土著人民

Indigenous Peoples and Bees: Bee Engaged, support their livelihoods.


It is important to “Bee Engaged” and support indigenous beekeepers and honey hunters

20/05/2020 - 

This year’s World Bee Day theme is “Bee Engaged” and it focuses on bee production and good practices adopted by beekeepers to support their livelihoods and deliver good quality products. Bees and bee-derived products have contributed to indigenous peoples livelihoods and food and nutritional status for centuries. Indigenous peoples have managed to preserve their traditional knowledge which is crucial for the understanding of how to manage an array of bee species.  

 

For Indigenous peoples such as the Ogiek of Kenya ,the Kulung honey-hunters of Nepal and the southern Brazilian Amazon Kawaiweté, bees have been and intrinsic part of their identity, economy and culture. Bees and their by-products are an essential source of energy as well as an important element in the production of traditional medicines for indigenous peoples. Beeswax is utilized in several different ways, even for the production on hunting spears. 

 

From the stingless bees (Melipona spp.) of the Maya people of Mexico and Guatemala which are utilized for medicinal purposesto the giant Himalayan honeybees (Apis dorsata laboriosa) of the Gurung people of Nepal and their innovative rope ladder technology, to the East African lowland honeybee (Apis mellifera scutellata) of the Hadza people of Tanzania and their use of honeyguides, bees have been historically linked to indigenous peoples worldwide. . 

 

The recent COVID-19 pandemic has had an undeniable impact on the beekeeping sector affecting the production, the marketing and therefore, the livelihoods of beekeepers.

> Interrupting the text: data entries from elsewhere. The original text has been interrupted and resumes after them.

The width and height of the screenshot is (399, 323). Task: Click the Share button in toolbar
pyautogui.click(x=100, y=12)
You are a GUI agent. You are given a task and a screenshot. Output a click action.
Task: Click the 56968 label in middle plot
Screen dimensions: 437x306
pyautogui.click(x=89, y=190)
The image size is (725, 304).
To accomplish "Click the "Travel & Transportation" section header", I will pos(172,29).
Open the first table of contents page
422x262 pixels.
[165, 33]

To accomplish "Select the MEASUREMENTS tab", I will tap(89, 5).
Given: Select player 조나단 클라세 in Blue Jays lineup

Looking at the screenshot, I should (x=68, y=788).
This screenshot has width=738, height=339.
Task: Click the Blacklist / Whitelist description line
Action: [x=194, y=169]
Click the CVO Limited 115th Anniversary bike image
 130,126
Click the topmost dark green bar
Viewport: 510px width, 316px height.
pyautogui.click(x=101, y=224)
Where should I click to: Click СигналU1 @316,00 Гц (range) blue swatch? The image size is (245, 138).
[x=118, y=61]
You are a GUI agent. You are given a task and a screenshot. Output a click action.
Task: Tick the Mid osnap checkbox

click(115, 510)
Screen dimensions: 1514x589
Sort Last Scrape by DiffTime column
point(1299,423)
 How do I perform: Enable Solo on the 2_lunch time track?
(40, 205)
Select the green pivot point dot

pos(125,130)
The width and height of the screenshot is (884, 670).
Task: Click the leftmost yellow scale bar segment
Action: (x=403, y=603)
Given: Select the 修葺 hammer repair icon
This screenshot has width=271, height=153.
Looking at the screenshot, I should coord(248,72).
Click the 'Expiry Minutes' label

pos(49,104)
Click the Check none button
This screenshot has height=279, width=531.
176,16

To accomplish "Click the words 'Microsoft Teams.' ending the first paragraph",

More so indigenous beekeepers are suffering greatly the lack of respect of indigenous peoples’ individual and collective rights that places them in increasingly vulnerable situations. It is important to “Bee Engaged” and support indigenous beekeepers and honey hunters as they are the gatekeepers to important genetic reservoirs and in some instances, are the sole keepers of knowledge about some bee species. We must protect the traditional knowledge that indigenous peoples have been harnessing to sustainably generate bee-products while at the same time protecting different bee species. Such knowledge plays a crucial role in addressing many challenges, including those linked to climate change. Indigenous peoples are important allies in protecting biodiversity and ecosystems.